Regulation of thioredoxin interacting protein by FFA1 ligands under hyperglycemic conditions

Background and aim: Multiple observations suggest that glucose-dependent stimulation of thioredoxin interacting protein (TxNIP) expression contributes to glucotoxicity. TxNIP inhibits thioredoxin thereby increasing the mitochondrial oxidative stress. TxNIP is transcriptionally activated by ChREBP, while FOXO1 antagonizes ChREBP binding to the TxNIP promoter. Glucose increases nuclear accumulation of ChREBP. Palmitic acid, a ligand for free fatty acid receptor-1 (FFA1), activates FOXO1 in a PKCdelta-dependent manner and has been found to inhibit TxNIP expression. Previously, we observed that a synthetic agonist for FFA1 exhibits anti-apoptotic properties. The present study investigates whether FFA1 ligands regulate TxNIP expression and examines a possible involvement of PKCdelta and FOXO1.

Methods: Protein expression was analysed by real time RT-PCR and western blotting. FOXO1 and PKCdelta expressions were inhibited using siRNA techniques.

Results: At 11 mM glucose, palmitic acid reduced mRNA levels of TxNIP in INS-1E cells. Similarly, low levels of TxNIP mRNA were measured in INS-1E cells in which nuclear accumulation of FOXO1 was induced by overexpression of PKCdelta. The FFA1-agonist TUG-469 (3 – 10µM) mimicked the effect of palmitic acid and decreased, while the FFA1-antagonist TUG-761 (10µM) increased TxNIP expression.

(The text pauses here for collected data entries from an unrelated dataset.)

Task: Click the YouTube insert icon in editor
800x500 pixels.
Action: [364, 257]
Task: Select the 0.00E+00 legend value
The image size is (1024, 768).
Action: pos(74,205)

Although TUG-469 induced nuclear accumulation of FOXO1 in 48% of the cells, reduction of neither FOXO1 (by 80%) nor PKCdelta (by 60%) reversed the effect of TUG-469 on TxNIP mRNA.

Conclusion: These observations suggest that TUG-469 inhibits TxNIP expression through a mechanism independent of the PKCdelta-mediated nuclear accumulation of FOXO1. Nevertheless, TxNIP inhibition may contribute to the anti-apoptotic property of TUG-469.